Classical and Non-Classical Compound Combinations for Treatment of Prostate Cancer Cell Line PC3 ^†

Abstract

Prostate cancer is one of the leading causes of death among men. Our study focuses on seeking new compounds and combinations to diminish the severe side effects of classical anticancer drugs for treating this type of cancer. In this study, we investigated and compared the classical anticancer drug docetaxel and non-classical compounds, Au porphyrin, and the plant lectin jacalin, and in different combinations on the prostate cancer cell line PC3. Jacalin, isolated from jackfruit seeds by affinity chromatography on immobilized galactose, specifically recognizes the tumor-associated Thomsen–Friedenreich antigen.

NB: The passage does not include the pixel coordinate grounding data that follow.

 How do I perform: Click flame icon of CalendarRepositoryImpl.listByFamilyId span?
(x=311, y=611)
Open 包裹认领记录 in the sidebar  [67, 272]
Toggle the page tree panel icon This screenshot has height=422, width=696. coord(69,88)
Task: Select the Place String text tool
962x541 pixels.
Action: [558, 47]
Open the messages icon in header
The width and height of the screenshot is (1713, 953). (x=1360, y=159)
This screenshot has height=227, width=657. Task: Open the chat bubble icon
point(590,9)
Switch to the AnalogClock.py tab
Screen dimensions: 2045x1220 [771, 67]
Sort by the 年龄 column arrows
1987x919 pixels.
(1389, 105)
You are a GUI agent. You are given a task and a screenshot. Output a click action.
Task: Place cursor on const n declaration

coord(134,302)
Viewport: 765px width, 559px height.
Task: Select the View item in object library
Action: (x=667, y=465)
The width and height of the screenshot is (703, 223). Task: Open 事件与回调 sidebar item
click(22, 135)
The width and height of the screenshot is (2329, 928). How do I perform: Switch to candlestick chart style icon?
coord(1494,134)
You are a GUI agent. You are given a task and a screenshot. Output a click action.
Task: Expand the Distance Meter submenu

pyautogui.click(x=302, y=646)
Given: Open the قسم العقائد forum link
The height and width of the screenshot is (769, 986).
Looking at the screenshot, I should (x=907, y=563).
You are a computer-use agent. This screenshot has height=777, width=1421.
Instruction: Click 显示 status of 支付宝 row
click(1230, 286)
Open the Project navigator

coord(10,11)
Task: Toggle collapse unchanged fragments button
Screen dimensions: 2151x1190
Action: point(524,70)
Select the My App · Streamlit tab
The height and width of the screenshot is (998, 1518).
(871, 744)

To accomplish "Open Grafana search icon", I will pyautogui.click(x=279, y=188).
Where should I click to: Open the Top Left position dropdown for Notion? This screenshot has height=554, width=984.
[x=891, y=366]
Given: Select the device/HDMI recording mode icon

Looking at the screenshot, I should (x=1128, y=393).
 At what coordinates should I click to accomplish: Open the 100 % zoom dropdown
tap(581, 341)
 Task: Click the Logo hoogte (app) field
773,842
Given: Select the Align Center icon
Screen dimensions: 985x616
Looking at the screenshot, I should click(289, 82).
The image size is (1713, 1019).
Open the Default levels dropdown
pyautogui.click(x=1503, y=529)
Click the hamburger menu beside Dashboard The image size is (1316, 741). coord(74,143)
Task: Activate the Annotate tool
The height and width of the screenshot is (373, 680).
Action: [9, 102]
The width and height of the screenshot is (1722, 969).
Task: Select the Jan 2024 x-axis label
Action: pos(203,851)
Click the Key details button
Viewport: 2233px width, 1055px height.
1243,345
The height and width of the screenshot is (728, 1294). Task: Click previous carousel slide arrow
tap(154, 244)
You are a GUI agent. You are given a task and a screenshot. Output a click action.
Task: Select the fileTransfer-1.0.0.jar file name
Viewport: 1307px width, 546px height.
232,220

The present investigation shows the interaction of jacalin with Au porphyrin, registering conformational changes within the protein due to the binding. From the titration curve, the affinity of 1.8 ± 0.39 µM for the jacalin—Au porphyrin complex was calculated. In vitro experiments with PC3 cells treated with docetaxel, Au porphyrin, jacalin and combinations indicated a decrease in cell viability. The IC₅₀ for Au porphyrin and for docetaxel were studied and indicated that the calculated IC₅₀ for docetaxel was 8 orders of magnitude higher than that for Au porphyrin. Interestingly, we found that jacalin-Au porphyrin complex is more cytotoxic reaching cell viability of 34%, than docetaxel-Au-porphyrin complex (with cell viability above 50%). Our results demonstrate the effects of three compounds as well as the effects of their combinations upon PC3 cells. Interestingly, low concentrations of the plant lectin jacalin (3 µM) facilitated the cell cytotoxicity of Au-porphyrin, showing new perspectives in cancer treatment.